模写をしたいというお客さんがいましたので、アクリル絵の具で模写、やりました。アトリエのメニューにはない、「模写」でしたが楽しかったんです!素敵な絵と出会って、その世界を自分で再現したいという、静かなパワーが伝わってきました。(左端が、お客さんが出会った絵のコピーです。それを、拡大プリントして、使いました。その隣が、下塗りをしたところ。中央が完成した模写です。部分を模写したんですが、そこに描いた人の世界感があるのです)

その方が良いなあ!と感じたところが絵になればいいのだ、と思いました。

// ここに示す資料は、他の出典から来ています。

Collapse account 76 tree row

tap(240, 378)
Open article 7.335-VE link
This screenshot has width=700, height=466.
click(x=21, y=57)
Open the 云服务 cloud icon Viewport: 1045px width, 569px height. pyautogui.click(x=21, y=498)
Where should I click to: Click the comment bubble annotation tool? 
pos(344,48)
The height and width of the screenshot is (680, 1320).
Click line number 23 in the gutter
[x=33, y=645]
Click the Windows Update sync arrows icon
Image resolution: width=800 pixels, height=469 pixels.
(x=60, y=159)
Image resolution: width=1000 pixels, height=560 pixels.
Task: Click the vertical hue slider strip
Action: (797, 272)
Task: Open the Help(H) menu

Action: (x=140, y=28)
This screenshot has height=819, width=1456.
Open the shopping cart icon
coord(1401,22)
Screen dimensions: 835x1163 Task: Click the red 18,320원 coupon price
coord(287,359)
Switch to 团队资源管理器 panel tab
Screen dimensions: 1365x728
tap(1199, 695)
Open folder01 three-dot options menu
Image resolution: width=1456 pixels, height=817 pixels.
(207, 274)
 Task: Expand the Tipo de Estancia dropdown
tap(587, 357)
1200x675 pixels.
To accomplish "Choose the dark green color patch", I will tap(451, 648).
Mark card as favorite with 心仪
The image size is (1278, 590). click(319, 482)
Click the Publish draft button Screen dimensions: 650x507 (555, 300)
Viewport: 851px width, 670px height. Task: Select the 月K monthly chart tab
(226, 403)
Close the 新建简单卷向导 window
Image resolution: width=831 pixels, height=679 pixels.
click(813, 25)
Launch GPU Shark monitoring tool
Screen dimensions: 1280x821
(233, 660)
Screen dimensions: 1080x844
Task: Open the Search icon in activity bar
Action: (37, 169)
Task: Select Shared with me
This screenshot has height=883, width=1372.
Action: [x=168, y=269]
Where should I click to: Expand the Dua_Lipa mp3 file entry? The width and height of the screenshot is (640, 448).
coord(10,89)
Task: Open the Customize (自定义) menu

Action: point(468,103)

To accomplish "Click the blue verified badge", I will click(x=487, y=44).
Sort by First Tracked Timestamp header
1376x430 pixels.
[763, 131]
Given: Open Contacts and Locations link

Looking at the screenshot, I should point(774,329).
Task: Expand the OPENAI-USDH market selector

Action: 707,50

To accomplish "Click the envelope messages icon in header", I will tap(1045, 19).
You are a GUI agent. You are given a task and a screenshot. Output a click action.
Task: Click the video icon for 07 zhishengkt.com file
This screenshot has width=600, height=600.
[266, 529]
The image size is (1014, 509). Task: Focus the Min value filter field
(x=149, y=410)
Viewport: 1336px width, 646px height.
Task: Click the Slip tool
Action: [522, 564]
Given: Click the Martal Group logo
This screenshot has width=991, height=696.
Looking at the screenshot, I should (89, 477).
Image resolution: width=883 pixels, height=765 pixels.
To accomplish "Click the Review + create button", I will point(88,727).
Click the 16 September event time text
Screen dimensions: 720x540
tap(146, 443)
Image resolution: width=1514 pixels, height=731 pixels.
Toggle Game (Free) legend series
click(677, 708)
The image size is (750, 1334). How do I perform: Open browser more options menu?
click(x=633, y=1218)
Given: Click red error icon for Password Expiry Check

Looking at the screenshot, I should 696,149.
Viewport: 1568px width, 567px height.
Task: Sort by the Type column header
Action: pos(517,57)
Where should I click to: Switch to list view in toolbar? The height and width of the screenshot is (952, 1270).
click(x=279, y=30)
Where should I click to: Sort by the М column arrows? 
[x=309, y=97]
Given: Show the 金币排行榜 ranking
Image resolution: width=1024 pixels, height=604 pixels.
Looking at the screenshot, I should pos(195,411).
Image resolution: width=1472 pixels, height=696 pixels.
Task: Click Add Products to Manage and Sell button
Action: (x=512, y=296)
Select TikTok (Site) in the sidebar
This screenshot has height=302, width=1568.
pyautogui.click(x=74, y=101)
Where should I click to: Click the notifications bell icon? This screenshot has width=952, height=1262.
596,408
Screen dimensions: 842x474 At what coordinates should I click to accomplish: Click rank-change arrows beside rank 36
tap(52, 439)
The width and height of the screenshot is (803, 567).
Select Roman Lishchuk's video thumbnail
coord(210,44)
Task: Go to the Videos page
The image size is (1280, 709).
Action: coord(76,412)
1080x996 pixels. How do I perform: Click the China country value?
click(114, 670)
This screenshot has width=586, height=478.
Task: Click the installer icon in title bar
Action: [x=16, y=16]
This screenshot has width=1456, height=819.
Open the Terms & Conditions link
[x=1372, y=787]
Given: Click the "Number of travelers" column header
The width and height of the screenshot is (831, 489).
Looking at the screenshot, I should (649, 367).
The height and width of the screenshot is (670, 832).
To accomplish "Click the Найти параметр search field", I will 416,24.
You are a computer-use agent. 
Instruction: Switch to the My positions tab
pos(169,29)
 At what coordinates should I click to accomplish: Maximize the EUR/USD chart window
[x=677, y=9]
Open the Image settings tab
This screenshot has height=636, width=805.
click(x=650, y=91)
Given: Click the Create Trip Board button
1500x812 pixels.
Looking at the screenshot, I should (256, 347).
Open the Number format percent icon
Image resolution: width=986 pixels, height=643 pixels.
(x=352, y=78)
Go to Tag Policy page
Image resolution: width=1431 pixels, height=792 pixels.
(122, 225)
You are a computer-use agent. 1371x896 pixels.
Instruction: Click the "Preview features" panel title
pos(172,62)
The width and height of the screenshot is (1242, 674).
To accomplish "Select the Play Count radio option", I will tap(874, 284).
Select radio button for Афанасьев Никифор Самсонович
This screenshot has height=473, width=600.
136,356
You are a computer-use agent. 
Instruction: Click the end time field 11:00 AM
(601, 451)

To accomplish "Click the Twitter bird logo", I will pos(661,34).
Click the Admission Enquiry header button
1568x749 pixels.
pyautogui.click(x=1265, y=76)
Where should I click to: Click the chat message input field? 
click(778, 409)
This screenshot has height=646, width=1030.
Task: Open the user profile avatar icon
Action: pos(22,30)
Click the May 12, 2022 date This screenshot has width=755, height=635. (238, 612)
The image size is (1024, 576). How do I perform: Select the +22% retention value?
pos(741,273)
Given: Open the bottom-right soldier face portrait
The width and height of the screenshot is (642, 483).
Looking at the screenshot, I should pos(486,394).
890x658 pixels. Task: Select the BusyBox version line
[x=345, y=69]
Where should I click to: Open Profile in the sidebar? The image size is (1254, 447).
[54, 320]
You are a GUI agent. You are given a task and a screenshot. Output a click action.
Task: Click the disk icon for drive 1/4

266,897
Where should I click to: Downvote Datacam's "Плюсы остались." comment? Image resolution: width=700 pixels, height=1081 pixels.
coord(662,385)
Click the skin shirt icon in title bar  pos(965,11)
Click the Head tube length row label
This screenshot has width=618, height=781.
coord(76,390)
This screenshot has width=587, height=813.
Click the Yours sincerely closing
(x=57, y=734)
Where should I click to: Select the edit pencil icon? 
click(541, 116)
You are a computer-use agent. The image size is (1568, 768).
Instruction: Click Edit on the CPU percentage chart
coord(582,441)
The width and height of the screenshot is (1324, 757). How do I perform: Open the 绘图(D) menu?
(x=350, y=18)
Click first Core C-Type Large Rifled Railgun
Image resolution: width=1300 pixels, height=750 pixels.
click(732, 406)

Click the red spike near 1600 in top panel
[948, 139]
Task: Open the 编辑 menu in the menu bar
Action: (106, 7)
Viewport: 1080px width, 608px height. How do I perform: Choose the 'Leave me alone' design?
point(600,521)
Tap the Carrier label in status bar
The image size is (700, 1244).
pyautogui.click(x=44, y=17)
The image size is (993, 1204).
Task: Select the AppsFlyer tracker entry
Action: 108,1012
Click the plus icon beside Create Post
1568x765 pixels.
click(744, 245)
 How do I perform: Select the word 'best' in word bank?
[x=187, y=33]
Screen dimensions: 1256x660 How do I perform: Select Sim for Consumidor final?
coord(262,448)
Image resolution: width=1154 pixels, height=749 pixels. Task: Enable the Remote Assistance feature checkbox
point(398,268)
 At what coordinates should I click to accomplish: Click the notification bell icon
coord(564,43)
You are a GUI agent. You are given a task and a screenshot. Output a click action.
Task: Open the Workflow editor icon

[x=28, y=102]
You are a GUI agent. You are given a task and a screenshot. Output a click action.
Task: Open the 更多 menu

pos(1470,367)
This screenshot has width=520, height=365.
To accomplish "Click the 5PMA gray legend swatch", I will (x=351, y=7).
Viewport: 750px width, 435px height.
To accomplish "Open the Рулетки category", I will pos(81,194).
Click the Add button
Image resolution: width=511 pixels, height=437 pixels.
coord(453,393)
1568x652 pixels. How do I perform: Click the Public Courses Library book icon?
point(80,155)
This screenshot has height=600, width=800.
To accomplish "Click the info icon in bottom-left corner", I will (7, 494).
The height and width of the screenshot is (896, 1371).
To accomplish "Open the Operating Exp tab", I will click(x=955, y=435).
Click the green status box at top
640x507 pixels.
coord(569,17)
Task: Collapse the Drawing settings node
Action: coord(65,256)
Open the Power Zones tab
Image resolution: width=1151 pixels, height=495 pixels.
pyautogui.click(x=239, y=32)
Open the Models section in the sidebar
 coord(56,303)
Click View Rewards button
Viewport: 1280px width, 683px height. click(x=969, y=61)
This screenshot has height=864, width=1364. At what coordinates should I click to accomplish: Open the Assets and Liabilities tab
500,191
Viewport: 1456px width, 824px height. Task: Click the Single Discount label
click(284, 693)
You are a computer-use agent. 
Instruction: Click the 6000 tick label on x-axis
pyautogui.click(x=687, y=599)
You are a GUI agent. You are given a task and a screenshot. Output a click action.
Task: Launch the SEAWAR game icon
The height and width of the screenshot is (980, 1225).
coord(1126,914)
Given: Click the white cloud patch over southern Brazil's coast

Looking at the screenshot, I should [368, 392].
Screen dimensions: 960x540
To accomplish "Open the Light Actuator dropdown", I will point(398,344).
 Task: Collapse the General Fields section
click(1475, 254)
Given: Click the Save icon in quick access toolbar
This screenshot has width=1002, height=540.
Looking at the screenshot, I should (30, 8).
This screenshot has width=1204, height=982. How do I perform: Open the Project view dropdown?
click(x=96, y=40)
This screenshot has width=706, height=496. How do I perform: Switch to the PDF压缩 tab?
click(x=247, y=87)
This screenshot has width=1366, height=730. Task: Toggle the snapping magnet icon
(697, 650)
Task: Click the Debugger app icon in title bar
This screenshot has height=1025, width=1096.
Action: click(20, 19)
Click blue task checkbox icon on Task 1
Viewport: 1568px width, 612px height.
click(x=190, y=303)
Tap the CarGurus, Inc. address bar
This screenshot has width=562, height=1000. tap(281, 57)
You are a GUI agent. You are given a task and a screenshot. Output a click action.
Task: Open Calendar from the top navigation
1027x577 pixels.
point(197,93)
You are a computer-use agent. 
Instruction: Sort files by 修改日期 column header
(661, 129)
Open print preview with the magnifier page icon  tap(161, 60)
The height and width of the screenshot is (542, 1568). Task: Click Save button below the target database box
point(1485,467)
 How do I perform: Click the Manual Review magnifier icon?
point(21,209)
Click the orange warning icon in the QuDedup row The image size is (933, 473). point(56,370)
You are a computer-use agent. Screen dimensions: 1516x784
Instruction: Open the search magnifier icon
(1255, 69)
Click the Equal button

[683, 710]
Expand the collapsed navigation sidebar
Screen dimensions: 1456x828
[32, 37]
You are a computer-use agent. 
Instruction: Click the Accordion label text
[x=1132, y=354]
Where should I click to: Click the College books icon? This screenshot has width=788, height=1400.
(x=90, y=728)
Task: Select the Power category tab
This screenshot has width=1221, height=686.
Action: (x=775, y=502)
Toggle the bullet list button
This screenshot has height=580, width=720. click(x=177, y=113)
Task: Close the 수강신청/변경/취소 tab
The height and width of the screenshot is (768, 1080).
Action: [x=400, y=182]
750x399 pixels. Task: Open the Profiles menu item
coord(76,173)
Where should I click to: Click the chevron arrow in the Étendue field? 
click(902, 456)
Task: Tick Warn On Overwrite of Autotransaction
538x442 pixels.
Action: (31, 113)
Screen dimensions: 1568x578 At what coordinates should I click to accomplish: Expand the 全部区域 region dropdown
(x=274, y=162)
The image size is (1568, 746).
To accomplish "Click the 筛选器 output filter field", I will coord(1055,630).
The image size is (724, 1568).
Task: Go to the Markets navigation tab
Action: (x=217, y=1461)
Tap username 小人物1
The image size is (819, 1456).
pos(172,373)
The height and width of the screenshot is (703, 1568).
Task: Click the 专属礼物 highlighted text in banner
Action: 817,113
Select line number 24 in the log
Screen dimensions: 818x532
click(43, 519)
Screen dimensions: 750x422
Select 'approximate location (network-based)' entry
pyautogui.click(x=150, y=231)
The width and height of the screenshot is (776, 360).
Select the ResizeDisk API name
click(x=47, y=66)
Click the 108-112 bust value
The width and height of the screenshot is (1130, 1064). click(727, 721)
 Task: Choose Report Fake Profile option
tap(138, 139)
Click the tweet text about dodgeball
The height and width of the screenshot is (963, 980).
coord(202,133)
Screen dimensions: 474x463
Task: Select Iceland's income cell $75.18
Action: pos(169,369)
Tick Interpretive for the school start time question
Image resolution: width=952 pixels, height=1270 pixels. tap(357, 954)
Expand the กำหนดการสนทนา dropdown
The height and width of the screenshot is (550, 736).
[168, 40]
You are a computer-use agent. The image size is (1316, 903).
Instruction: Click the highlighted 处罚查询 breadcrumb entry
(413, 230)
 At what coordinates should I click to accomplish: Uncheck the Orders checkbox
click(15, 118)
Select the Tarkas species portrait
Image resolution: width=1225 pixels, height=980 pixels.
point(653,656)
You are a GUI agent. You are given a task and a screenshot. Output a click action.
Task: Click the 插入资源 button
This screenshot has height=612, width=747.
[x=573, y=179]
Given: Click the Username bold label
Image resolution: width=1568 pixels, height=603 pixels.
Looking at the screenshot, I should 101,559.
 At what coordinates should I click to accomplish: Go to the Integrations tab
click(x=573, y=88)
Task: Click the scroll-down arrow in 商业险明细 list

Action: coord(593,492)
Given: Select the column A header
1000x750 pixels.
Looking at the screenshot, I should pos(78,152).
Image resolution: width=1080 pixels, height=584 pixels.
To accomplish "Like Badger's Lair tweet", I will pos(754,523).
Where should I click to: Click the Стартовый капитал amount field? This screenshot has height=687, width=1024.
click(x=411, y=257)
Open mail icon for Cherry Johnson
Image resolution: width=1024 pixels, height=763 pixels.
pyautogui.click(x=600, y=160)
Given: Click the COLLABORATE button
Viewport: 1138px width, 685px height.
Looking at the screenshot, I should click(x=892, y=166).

なので、模写の大変な作業は、はぶいて、その方の描きたいところにフォーカスしました。模写は、勉強としてやると、構図を写し取るところから、作者の意図を丁寧にくみ取っていく。慣れないと下描きだけで、疲れてしまいがちです。そこに取り組むのが、いい勉強になるんですが。。
 
でも、そうではなくて「この絵の大好きな部分を描きたい」という、楽しいとこどりの模写です。いいじゃないですかーー!やりましょう♥️というわけで「勉強」部分はカットしました。いい絵だなあ、思うときは、その絵の構図の魅力が意外に大きいのでそこを手抜きすると、魅力が減ってしまいます。構図は大事なところです。
 
それを短時間で解決するには。キャンバスサイズの枠を作ってプリントアウトした絵の上に重ねて置いて構図を決めてもらい、少しはみ出したりしたところは、切って移動する。プリントアウトした絵なので、自由自在です。アナログなやり方ですが、誰でもできるやり方です。

構図が決まったら、それをキャンバスに、写し取りますが、トレーシングペーパー欲しいね?というお話になり、何かないかと考えて、クレヨンで簡単トレーシングペーパーを作ったら、上手くいきました。細かなトレースができなくても、だいたいの形が描けたら大丈夫です。足りないところは元絵を見ながら、鉛筆で描き足していきます。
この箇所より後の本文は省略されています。